Acting upon that principle, he had married off his daughter, the elder Madame Fromont, without one sou of dowry, and he never forgave his son-in-law for having made a fortune without a.s.sistance from him. For it was one of the peculiarities of that nature, made up of vanity and selfishness in equal parts, to wish that every one he knew should need his help, should bow before his wealth. When the Fromonts expressed in his presence their satisfaction at the prosperous turn their business was beginning to take, his sharp, cunning, little blue eye would smile ironically, and he would growl, "We shall see what it all comes to in the end," in a tone that made them tremble. Sometimes, too, at Savigny, in the evening, when the park, the avenues, the blue slates of the chateau, the red brick of the stables, the ponds and brooks shone resplendent, bathed in the golden glory of a lovely sunset, this eccentric parvenu would say aloud before his children, after looking about him:

"The one thing that consoles me for dying some day is that no one in the family will ever be rich enough to keep a chateau that costs fifty thousand francs a year to maintain."

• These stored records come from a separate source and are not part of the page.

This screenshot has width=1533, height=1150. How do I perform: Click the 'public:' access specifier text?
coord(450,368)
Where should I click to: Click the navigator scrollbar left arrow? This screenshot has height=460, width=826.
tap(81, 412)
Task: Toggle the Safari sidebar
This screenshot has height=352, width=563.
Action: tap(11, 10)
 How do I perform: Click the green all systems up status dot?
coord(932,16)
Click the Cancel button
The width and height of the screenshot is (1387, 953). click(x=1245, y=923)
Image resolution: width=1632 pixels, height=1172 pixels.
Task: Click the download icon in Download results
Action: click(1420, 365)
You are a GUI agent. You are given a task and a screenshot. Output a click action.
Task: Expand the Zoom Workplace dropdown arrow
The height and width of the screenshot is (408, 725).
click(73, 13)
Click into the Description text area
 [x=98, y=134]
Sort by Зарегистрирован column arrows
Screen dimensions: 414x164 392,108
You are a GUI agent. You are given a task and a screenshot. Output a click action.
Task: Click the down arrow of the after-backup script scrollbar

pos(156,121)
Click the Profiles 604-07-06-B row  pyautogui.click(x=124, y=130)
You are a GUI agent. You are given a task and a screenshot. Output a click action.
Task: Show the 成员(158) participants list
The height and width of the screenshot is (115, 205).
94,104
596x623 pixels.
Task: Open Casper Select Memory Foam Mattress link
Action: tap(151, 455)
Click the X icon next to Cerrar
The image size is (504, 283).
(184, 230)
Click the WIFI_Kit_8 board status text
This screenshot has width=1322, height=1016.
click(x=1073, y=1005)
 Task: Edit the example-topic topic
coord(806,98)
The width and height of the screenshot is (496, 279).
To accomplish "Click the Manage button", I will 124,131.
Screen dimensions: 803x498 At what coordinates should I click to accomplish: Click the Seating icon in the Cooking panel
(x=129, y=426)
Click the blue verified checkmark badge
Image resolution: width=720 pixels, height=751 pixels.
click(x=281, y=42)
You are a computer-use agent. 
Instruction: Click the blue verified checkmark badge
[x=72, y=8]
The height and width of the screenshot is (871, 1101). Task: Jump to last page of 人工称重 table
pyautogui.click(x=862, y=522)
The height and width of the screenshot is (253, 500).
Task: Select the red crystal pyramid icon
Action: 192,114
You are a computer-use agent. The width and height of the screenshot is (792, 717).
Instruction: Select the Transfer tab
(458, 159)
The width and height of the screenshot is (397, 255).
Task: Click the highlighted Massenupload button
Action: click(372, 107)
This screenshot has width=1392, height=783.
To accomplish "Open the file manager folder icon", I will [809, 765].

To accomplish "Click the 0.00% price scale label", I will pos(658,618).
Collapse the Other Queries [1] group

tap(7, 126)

And yet, with that latter-day tenderness which even the sternest grandfathers find in the depths of their hearts, old Gardinois would gladly have made a pet of his granddaughter. But Claire, even as a child, had felt an invincible repugnance for the former peasant's hardness of heart and vainglorious selfishness. And when affection forms no bonds between those who are separated by difference in education, such repugnance is increased by innumerable trifles. When Claire married Georges, the grandfather said to Madame Fromont:

"If your daughter wishes, I will give her a royal present; but she must ask for it."

But Claire received nothing, because she would not ask for anything.

What a bitter humiliation to come, three years later, to beg a hundred thousand francs from the generosity she had formerly spurned, to humble herself, to face the endless sermons, the sneering raillery, the whole seasoned with Berrichon jests, with phrases smacking of the soil, with the taunts, often well-deserved, which narrow, but logical, minds can utter on occasion, and which sting with their vulgar patois like an insult from an inferior!

Poor Claire! Her husband and her father were about to be humiliated in her person. She must necessarily confess the failure of the one, the downfall of the house which the other had founded and of which he had been so proud while he lived. The thought that she would be called upon to defend all that she loved best in the world made her strong and weak at the same time.

It was eleven o'clock when she reached Savigny. As she had given no warning of her visit, the carriage from the chateau was not at the station, and she had no choice but to walk.

It was a cold morning and the roads were dry and hard. The north wind blew freely across the arid fields and the river, and swept unopposed through the leafless trees and bushes. The chateau appeared under the low-hanging clouds, with its long line of low walls and hedges separating it from the surrounding fields. The slates on the roof were as dark as the sky they reflected; and that magnificent summer residence, completely transformed by the bitter, silent winter, without a leaf on its trees or a pigeon on its roofs, showed no life save in its rippling brooks and the murmuring of the tall poplars as they bowed majestically to one another, shaking the magpies' nests hidden among their highest branches.